▶ Request
Rewrite everything from the start of the records down to and including the line that contains "coordinates (286, 63).", replacing "screenshot" with "capture" and changing nothing else.

==== Data for analysis

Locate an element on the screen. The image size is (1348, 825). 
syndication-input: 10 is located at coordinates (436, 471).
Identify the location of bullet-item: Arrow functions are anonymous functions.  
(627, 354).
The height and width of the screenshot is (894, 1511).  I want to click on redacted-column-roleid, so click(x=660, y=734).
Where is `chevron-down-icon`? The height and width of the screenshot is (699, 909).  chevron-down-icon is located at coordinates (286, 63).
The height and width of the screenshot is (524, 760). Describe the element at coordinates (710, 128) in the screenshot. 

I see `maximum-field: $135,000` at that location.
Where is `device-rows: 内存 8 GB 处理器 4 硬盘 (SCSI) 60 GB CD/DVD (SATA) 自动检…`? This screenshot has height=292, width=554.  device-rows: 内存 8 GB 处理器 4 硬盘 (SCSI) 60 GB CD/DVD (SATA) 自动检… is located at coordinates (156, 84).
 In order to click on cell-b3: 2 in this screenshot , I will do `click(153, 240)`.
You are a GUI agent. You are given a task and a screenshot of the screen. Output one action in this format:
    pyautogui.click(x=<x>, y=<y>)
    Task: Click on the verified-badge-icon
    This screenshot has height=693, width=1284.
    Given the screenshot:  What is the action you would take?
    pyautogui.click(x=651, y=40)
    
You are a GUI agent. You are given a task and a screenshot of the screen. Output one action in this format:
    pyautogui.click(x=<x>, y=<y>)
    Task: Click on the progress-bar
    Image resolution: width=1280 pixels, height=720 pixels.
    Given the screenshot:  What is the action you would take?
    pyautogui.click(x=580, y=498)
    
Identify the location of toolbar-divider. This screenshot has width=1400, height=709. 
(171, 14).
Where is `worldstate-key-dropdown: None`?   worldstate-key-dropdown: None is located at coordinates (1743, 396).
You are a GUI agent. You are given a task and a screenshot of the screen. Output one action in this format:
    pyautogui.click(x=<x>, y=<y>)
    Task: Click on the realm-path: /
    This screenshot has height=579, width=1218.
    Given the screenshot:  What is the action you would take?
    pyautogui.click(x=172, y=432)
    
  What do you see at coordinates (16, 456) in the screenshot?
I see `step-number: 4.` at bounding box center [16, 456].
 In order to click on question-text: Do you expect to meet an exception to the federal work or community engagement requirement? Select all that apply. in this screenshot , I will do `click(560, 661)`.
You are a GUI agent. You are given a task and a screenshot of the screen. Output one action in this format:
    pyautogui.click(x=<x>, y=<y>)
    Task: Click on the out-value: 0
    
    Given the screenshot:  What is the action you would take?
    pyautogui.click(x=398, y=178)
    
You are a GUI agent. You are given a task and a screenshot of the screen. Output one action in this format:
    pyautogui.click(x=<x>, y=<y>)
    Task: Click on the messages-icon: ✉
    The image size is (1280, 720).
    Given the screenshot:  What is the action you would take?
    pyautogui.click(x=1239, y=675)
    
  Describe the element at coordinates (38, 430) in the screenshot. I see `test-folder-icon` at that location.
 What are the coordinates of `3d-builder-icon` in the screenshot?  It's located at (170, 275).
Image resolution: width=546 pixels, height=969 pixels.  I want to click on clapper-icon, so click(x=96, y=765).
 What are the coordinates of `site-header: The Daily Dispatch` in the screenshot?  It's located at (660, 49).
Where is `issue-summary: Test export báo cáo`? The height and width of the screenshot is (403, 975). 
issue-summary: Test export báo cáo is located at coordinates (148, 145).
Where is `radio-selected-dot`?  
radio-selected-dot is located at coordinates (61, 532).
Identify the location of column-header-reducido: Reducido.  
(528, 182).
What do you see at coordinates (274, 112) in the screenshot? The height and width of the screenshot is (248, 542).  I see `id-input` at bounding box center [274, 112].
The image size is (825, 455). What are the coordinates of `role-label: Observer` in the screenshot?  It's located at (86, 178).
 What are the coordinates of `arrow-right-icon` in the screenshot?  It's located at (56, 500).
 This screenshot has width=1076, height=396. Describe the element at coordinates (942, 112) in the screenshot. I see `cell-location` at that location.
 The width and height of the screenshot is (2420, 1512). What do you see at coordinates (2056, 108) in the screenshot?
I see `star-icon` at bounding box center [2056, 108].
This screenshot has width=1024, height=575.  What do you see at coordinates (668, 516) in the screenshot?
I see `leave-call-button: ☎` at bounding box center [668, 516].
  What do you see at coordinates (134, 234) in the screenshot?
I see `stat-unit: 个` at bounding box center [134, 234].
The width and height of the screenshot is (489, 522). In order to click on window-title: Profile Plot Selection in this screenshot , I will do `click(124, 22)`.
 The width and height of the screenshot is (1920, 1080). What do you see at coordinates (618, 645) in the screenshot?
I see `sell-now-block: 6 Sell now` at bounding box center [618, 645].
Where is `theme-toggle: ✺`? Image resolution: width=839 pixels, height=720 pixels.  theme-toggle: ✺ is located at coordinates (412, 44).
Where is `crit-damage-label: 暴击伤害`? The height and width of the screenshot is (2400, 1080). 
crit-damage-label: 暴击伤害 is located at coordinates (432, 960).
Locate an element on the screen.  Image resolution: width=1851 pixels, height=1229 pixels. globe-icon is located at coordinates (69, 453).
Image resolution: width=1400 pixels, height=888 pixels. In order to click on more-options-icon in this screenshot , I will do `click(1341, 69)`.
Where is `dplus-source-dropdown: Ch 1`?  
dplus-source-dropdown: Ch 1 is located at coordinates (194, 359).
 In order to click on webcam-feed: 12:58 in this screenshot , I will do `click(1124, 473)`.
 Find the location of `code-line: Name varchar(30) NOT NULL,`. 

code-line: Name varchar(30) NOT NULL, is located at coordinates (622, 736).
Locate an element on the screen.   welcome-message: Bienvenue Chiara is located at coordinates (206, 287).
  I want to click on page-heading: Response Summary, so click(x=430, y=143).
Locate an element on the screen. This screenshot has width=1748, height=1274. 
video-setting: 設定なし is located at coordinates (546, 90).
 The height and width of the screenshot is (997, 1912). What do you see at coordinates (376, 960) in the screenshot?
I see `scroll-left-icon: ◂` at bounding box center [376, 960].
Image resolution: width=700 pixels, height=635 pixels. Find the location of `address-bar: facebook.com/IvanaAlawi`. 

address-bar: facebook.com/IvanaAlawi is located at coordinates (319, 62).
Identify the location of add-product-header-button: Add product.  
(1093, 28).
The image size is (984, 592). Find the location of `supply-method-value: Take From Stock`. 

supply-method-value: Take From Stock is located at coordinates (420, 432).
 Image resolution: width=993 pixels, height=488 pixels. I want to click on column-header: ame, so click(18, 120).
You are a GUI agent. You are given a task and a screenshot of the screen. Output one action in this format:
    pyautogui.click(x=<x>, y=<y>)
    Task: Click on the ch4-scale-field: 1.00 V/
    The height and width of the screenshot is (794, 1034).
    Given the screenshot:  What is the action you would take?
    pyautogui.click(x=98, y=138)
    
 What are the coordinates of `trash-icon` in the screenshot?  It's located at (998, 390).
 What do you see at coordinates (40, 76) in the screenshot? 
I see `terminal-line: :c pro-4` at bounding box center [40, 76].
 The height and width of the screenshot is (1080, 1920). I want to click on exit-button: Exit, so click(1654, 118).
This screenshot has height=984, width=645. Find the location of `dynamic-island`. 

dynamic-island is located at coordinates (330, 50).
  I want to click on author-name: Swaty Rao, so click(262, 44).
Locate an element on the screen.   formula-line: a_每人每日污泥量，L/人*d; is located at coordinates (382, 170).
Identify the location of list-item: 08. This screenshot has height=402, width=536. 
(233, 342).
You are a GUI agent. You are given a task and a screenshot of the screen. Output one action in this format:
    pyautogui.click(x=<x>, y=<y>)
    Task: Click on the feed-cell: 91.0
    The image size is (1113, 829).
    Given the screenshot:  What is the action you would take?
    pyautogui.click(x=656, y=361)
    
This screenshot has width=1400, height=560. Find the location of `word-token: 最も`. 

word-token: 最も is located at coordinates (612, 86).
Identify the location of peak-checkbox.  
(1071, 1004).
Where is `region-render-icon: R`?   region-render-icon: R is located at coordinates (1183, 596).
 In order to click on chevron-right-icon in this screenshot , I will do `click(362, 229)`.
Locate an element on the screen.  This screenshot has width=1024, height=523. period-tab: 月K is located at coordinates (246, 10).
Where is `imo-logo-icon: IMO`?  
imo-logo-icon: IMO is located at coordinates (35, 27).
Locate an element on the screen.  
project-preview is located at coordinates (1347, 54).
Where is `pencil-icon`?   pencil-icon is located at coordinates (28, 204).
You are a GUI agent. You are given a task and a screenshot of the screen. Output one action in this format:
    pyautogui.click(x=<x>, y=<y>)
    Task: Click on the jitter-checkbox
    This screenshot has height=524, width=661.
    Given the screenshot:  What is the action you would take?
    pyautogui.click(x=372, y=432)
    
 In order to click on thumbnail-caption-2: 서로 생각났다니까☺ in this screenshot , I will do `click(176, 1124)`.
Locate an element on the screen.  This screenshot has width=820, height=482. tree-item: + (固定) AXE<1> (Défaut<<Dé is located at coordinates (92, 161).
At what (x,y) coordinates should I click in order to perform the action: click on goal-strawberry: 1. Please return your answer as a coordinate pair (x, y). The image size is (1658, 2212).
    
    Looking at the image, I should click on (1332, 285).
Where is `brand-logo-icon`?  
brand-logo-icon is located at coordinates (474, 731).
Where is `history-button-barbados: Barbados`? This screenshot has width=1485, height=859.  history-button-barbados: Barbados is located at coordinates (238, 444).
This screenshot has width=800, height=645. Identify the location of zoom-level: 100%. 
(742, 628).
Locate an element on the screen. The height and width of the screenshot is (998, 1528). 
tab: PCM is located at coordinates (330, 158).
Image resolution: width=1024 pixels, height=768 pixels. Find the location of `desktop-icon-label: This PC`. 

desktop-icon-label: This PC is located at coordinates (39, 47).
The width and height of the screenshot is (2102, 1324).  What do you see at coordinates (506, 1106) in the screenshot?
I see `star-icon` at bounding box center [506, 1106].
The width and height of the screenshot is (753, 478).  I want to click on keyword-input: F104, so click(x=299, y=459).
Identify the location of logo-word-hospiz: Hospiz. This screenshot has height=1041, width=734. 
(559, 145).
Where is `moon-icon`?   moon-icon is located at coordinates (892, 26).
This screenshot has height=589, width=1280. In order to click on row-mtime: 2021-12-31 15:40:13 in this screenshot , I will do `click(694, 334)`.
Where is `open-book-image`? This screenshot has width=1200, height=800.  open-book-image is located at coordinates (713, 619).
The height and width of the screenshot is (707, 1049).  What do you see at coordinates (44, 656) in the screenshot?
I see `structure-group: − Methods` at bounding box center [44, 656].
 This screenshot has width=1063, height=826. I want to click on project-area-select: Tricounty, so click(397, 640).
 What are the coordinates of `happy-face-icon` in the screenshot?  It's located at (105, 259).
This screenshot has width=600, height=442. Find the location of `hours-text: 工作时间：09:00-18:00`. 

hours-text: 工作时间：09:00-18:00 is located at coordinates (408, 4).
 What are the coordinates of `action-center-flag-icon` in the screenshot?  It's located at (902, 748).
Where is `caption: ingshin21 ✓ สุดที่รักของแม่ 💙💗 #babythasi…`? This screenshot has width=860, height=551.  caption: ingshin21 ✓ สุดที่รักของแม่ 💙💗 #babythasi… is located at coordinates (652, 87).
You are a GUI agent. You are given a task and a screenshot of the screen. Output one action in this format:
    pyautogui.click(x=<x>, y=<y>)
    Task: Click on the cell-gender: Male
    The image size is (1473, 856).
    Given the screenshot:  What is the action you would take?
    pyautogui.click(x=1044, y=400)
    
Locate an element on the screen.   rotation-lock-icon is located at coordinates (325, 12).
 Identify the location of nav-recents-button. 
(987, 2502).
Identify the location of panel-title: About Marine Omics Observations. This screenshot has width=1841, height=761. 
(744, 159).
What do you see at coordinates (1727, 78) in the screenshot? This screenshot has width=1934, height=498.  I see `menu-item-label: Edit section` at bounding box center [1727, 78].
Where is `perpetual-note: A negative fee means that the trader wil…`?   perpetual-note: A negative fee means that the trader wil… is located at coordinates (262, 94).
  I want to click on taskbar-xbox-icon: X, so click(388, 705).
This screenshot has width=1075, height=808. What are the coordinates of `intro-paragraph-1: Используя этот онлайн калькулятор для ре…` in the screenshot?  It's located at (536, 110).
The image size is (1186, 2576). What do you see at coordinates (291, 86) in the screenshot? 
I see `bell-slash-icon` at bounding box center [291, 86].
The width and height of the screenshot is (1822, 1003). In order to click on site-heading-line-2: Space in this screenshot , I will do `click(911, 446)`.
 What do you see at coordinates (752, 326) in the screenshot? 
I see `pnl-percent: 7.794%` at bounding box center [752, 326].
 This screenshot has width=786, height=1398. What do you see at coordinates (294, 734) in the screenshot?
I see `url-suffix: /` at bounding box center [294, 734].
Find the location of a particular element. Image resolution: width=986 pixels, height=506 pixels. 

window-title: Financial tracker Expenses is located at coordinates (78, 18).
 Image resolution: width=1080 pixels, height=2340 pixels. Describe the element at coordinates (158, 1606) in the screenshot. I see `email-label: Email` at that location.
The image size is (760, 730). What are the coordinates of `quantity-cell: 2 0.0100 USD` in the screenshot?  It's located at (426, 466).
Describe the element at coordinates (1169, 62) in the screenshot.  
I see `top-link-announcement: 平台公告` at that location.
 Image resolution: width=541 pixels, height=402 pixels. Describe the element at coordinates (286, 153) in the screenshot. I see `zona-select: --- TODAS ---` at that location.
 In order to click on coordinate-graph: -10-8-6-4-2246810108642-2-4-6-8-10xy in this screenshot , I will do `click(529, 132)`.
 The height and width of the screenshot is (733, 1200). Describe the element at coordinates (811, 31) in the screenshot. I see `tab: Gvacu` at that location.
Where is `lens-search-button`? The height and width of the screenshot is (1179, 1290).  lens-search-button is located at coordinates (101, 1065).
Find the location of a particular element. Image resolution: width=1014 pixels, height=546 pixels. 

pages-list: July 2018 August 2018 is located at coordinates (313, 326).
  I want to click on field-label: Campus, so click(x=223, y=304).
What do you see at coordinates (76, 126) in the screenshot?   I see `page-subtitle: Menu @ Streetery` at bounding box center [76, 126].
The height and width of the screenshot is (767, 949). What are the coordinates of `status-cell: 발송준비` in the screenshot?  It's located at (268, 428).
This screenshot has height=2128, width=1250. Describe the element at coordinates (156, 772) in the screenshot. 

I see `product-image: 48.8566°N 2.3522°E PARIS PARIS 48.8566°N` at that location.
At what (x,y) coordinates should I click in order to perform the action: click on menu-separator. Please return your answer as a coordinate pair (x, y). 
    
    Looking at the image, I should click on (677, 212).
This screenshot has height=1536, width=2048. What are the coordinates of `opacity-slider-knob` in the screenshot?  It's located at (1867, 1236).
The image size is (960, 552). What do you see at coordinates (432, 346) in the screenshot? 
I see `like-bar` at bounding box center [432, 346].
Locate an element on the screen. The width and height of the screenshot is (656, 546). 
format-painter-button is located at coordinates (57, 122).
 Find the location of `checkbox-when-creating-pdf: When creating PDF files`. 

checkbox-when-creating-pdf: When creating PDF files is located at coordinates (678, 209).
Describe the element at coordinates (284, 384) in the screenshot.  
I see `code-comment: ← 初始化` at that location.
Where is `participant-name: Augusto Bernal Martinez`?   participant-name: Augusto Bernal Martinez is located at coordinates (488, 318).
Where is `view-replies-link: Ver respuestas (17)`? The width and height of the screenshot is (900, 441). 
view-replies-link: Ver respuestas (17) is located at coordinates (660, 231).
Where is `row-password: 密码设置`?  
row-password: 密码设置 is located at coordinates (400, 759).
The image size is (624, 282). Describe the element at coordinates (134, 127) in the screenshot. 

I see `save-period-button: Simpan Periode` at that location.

========

▶ Finished task
Locate an element on the screen. The image size is (1348, 825). 
syndication-input: 10 is located at coordinates (436, 471).
Identify the location of bullet-item: Arrow functions are anonymous functions.  
(627, 354).
The height and width of the capture is (894, 1511).  I want to click on redacted-column-roleid, so click(x=660, y=734).
Where is `chevron-down-icon`? The height and width of the capture is (699, 909).  chevron-down-icon is located at coordinates (286, 63).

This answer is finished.